SHORT PROBLEM: Extend the Crowdin Translation Memory documentation below, beginning after its final sentence.

┌─ SOURCE TEXT

Translation Memory
A Translation Memory (TM) is a database that stores translation units, which are segments of source text paired with their corresponding translations in different languages. It improves and speeds up the translation process by providing suggestions for identical or similar strings in your projects. A project TM is created automatically for each Crowdin project, and each translation made within the project is automatically added to this TM.
Creating TM
In addition to the project TMs that are automatically created with each project, you can create separate TMs and populate them with content by uploading your existing TMs in TMX, XLSX, or CSV formats. These TMs can then be assigned to the relevant projects as needed.
To create a TM, follow these steps:
- Open your profile home page and select Translation Memories on the left sidebar.
- Click Create TM.
- In the appeared dialog, name your TM and select a default language that will be displayed first in the table of translation units.
- (Optional) Assign the TM to the needed projects. You can skip this step and assign a TM later.
- Click Create.
Managing Translation Units and Segments
You can create translation units from scratch, edit and delete existing translation units or segments of a particular TM or all available TMs.
Creating Translation Units
To create a translation unit, follow these steps:
- Open your profile home page and select Translation Memories on the left sidebar. Alternatively, open your project and go to Settings > Translation Memories.
- Select the needed TM and click View Records.
- Click Add Translation Unit.
- In the appeared dialog, select the language from the drop-down menu and type the translation of the segment.
- Click Add segment to add more translations for the translation unit.
- Click Create.
Viewing and Filtering Translation Units and Segments
Once you open a translation memory, you can view and filter its translation units and segments using either the Translation Units or Segments pages.
On the Translation Units page, you can view TM content grouped as translation units (one translation unit per row, each segment displayed in a separate language column).
On the Segments page, you can view TM content as individual segments (one segment per row) with the following details:
- Segment – contains either source or target language text.
- Language – specifies the language of the segment.
- Usage count – specifies the number of times a segment has been used.
- Created – specifies the date of the segment creation.
- Last modified – specifies the date of the last modification of the segment.
- Author – specifies the user who created the segment.
By default, all translation units and segments are displayed in the Translation Units and Segments pages. To filter the translation units or segments displayed, click and use the available filter options:
- Modified: All, Custom Range.
- Author: All, particular user.
- Languages (Specific to the Segments page): All, particular language.
To sort translation units or segments, click Sort by and select one of the available options:
- Text
- Last modified
- Created
Editing Translation Units
You can edit both the source and translation parts of the existing translation unit.
To edit a translation unit, follow these steps:
- Open your profile home page and select Translation Memories on the left sidebar. Alternatively, open your project and go to Settings > Translation Memories.
- Select the needed TM and click View Records. Alternatively, click All Records to view translation units of all available TMs in one list.
- Open a translation unit with a double-click or click Edit.
- In the appeared dialog, edit or delete the segments of the needed languages.
- Click Save.
In addition to editing translation units via the Translation Memories page, you can also do it in the Editor.
Read more about Editing TM Suggestions in the Editor.
Another way to edit translation units in your TM is to download it (e.g., in TMX format), make the necessary changes locally on your device, and then reupload the modified TM back to Crowdin.

└─
┌─ RECORDED DATA

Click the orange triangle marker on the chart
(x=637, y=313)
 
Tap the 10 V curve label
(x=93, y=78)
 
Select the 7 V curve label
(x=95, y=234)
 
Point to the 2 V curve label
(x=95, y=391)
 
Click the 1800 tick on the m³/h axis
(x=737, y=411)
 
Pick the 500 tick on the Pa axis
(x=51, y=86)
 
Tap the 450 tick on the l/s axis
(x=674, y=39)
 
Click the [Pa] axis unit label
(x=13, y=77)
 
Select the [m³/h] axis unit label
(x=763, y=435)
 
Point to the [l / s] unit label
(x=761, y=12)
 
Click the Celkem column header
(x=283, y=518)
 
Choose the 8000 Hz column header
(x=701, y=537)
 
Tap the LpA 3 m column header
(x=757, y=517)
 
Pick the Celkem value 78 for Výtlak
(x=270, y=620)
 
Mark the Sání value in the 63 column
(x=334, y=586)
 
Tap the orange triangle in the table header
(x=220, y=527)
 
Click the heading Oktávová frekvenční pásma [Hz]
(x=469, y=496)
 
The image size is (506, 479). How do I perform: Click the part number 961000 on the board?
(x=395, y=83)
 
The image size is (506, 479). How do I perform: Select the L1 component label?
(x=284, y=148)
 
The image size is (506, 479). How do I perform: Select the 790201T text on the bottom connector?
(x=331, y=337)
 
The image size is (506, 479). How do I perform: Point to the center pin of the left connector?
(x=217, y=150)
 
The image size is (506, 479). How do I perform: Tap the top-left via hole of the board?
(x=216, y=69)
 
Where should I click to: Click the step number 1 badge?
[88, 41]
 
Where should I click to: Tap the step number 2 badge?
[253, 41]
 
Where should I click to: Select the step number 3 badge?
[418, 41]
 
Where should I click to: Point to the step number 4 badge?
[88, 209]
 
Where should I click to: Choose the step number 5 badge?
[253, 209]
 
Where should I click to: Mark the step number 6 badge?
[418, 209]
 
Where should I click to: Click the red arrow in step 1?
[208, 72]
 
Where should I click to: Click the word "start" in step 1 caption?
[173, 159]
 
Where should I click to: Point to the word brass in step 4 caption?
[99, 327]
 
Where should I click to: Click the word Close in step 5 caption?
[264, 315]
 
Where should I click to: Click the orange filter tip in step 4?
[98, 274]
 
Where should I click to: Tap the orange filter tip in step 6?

└─

RESPONSE:
Depending on what you modify in your TM, there could be different outcomes:
-
If you edit both the source and translation segments of a translation unit, then when you upload the TM to Crowdin, the locally modified translation unit will be treated as new upon re-upload, leaving the original translation unit unchanged.
-
If you only edit the translation segment of a translation unit, then when you upload the TM to Crowdin, the locally modified translation segment will be added as an alternative version segment to the existing translation unit, keeping the original translation intact but providing another option.
If you want to have only the modified version of the translation units, follow these steps:
- Download the complete version of your TM to your device.
- Make the necessary changes locally on your device.
- Completely clear the content of your TM in Crowdin.
- Upload your locally modified TM to Crowdin.
Replacing in Segments
You can easily find and replace translations in segments within a selected TM using the Find & Replace feature.
To replace current translations with the new ones, follow these steps:
- Open your profile home page and select Translation Memories on the left sidebar. Alternatively, open your project and go to Settings > Translation Memories.
- Select the needed TM and click View Records.
- Click .
- In the appeared dialog, select the language in which you want to search. (Optional) Use filters if necessary.
- Enter the word, phrase, or sentence you want to substitute and the text to replace it with. (Optional) Use the Match case and Exact match options to refine the search results.
- Click Find to preview the segments that will be replaced.
- Select the segments you want to replace and click Replace Selected to finish.
Deleting Translation Units and Segments
You can delete one, multiple, or all the translation units or segments at once.
To delete all the translation units from TM, follow these steps:
- On the Translation Units page, select the top checkbox above the translation unit list.
- Confirm the selection of all translation units.
- Click .
To delete all the segments from TM for only one particular language, follow these steps:
- On the Segments page, click and select the needed language.
- Select the top checkbox above the segment list.
- Confirm the selection of all segments.
- Click .
When dealing with the removal of translation units and translations, there could be three possible outcomes:
- When deleting a translation unit from TM, the related translation won’t be deleted for a string in your Crowdin project.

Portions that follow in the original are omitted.